Special Seminar in Molecular and Cellular Neuroscience

Pietro De Camilli, M.D.
John Klingenstein Professor of Neuroscience and Professor of Cell Biology; Investigator - Howard Hughes Medical Institute
Chair, Department of Neuroscience; Director, Kavli Institute for Neuroscience and Program in Cellular Neuroscience, Neurodegeneration and Repair - Yale University School of Medicine
February 12, 2019
4:00pm
Warren Alpert Medical School, Lecture Hall 170

Abstract 

The Intracellular World of Neurons: Organelle Contact Sites, Lipid Dynamics and Neurodegeneration

Bio 

A native of Italy, De Camilli studied at the Liceo Manzoni in Milan, earned his M.D. degree from the University of Milano in 1972 and obtained a postgraduate degree in medical endocrinology from the University of Pavia in Italy. He was a postdoctoral fellow (1978-79) with Paul Greengard in the Department of Pharmacology at Yale, and subsequently an assistant professor in the Yale Section of Cell Biology. Following a return of a few years to Milan, he moved back to Yale in the late 1980s, where he is now John Klingenstein Professor of Neuroscience. He became an Investigator in the Howard Hughes Medical Institute in 1992. From 1997 to 2000 he served as Chair of the Department of Cell Biology and since 2005 he is Founding Director of the Yale Program in Cellular Neuroscience, Neurodegeneration and Repair. Currently, he serves as Chair of the Department of Neuroscience and Director of the Kavli Institute for Neuroscience.

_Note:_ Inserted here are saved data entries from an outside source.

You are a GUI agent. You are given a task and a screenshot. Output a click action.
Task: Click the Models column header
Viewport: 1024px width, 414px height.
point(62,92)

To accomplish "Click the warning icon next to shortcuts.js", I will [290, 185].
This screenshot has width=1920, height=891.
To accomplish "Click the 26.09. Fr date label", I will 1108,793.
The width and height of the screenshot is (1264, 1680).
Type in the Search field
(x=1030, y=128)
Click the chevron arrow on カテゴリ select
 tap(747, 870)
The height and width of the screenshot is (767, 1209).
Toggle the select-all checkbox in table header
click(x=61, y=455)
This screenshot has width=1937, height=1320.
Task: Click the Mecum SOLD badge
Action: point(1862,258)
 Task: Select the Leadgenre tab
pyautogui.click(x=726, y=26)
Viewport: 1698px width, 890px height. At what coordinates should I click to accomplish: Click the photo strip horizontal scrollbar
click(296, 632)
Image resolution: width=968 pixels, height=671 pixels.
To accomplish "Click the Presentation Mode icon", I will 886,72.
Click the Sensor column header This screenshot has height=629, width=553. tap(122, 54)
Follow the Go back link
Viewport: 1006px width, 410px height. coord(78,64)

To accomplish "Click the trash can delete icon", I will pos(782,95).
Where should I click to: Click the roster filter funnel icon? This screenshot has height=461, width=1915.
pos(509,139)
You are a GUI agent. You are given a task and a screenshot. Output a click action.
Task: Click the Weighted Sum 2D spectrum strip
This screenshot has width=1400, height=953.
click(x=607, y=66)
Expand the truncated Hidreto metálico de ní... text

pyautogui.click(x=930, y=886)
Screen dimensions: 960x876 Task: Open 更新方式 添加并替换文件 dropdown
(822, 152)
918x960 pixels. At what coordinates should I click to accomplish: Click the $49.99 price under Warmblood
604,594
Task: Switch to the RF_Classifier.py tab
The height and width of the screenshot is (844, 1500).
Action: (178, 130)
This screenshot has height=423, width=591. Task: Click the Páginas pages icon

The De Camilli lab is interested in the cell biology of neuronal synapses. His studies on synaptic vesicle dynamics have contributed to the general fields of exocytosis and endocytosis. His research has provided insight into mechanisms of membrane fission and has revealed ways through which membrane-associated proteins can generate, sense and stabilize lipid bilayer curvature. His discovery and characterization of the role of phosphoinositide metabolism in the control of endocytosis have broad implications in the fields of phospholipid signaling and of membrane traffic. Building on this work, he has recently become interested in the role of membrane contact sites in the control of the homeostasis of bilayer lipids. His studies of synapses have also contributed to the elucidation of pathogenetic mechanisms of human diseases.